It's bad: we want classifiers that are fast at prediction and slow for training
K-Neatest Neighbours
The idea is very simple: instead of finding the single closest image in the training set, we will find the top k closest images, and have them vote on the label of the test image. Higher values of k have a smoothing effect that makes the classifier more resistant to outliers
Ideas on the hyperparameters - ❌ Choose hyperparameters working best on the data. K = 1 always works best on the training data. - ❌ Choose hyperparameters working best on the test data. No idea how it will perform on new data.
- Split data into train, validation, test sets, train and test on train and validation sets and showcase the performance on the test set. (Test at the last time.)
- Cross-Validation (use less on CV). Split data into folds, try each fold as validation and average the results.
Example
For example, in 5-fold cross-validation, we would split the training data into 5 equal folds, use 4 of them for training, and 1 for validation. We would then iterate over which fold is the validation fold, evaluate the performance, and finally average the performance across the different folds.
Tip
In practice, people prefer to avoid cross-validation in favor of having a single validation split, since cross-validation can be computationally expensive.

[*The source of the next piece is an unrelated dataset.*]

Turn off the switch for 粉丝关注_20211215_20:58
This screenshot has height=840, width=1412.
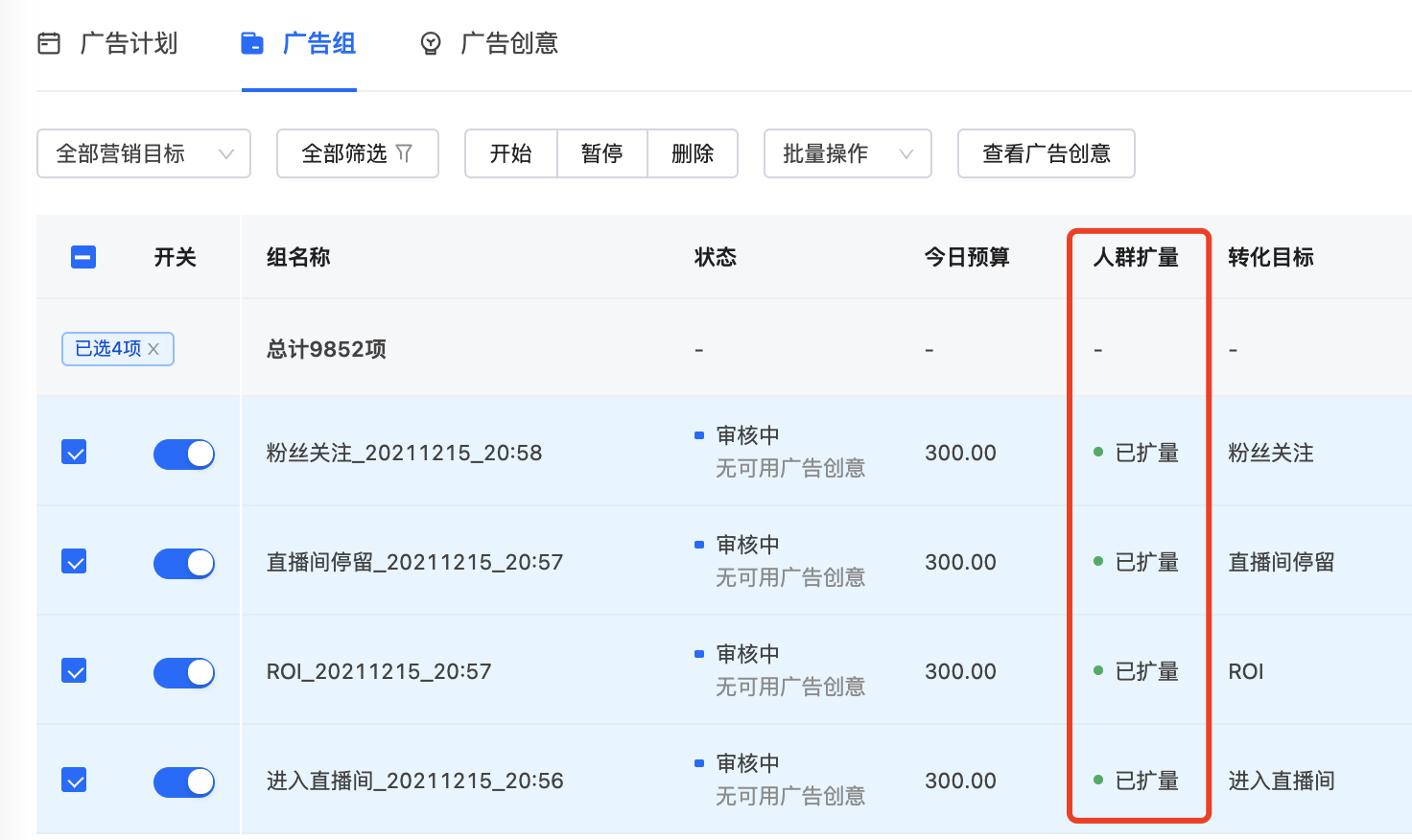point(184,454)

K-Nearest Neighbor on images never used: very slow at test time, and distance matrix on pixels are not informative. And our classifier should densely cover the space, which is harder when the dimension goes high. (Curse of dimensionality)
Note
Whenever you’re designing Machine Learning algorithms, you should think of the test set as a very precious resource that should ideally never be touched until one time at the very end.